This tab has been up on my computer now for a solid 30 minutes. Time to write and fill the white space, huh?
But, try as I might, I can’t get this worded correctly and succinctly. So another five minutes passes. And I’m no closer to writing this than I was five minutes ago.
Here we go.
I was told last year that I have a “swagger.” I walk with a purpose; head up, eyes forward, smile –– usually –– on. I wouldn’t call it swagger; that has negative connotations. Especially when nobody knows how hard it is for me to put that smile on and walk around.
I’ve been demolished several times. Shut down. Turned off. Doubted.
Eighteen-year-old Emily walked onto campus and acted like she owned the place.

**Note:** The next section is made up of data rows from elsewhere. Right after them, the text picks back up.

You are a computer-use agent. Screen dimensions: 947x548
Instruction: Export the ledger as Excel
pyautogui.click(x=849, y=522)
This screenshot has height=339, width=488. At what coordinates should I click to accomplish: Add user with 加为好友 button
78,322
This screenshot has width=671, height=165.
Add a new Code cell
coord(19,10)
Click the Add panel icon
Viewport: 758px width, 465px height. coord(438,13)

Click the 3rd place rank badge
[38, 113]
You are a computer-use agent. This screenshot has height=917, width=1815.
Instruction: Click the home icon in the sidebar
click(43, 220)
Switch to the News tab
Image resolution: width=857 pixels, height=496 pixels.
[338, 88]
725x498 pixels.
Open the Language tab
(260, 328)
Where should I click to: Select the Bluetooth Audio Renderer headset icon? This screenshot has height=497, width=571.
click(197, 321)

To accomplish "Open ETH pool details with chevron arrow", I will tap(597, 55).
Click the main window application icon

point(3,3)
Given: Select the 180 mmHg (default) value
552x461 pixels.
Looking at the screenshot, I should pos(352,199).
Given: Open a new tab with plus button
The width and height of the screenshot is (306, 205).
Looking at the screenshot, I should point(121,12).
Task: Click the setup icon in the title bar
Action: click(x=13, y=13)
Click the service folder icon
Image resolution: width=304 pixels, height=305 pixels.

Fast forward to the tear-stained, first night of my second semester. Through hearsay, a friend told me the freshman girls in my major who knew me didn’t like me.
I sobbed. I don’t know why, but I sobbed. Then I learned how to say “fuck you” and got over it, but some of my confidence remained shattered on the floor. And I didn’t know how to fix it.
Having my boyfriend of nearly three years join me at school the next year was a treat. He pumped me up, overflowing my world with unnecessary, dare I say it, cockiness.
I had to. I just had to. I began this semester, sans boyfriend and basically parent-less after informing them I had decided to leave the cross country team.
The quotes on my walls served as my only vice, helping me through a terribly difficult time and inspiring me to climb out of bed, despite the urge to stay tucked in and continue hugging Strawberry, my barely-pink-anymore teddy bear. I read these quotes every morning and remind myself that everything is going to be okay and that, though I’m just a little girl in a big world, I have the power to change it.
As my Papa said and as the quote on my wall states, “Everything happens for a reason.”
I wouldn’t be in the position I’m in right now if I still had that boyfriend or if I still ran on a rigorous, D1 cross country team.
I made these choices. I stood by them. I defended them.
Now I’m waving to a scared, 18-year-old Emily from across the gorge, urging her to take a risk. Assuring her that she’ll land safely on the other side and I’ll be there to comfort her.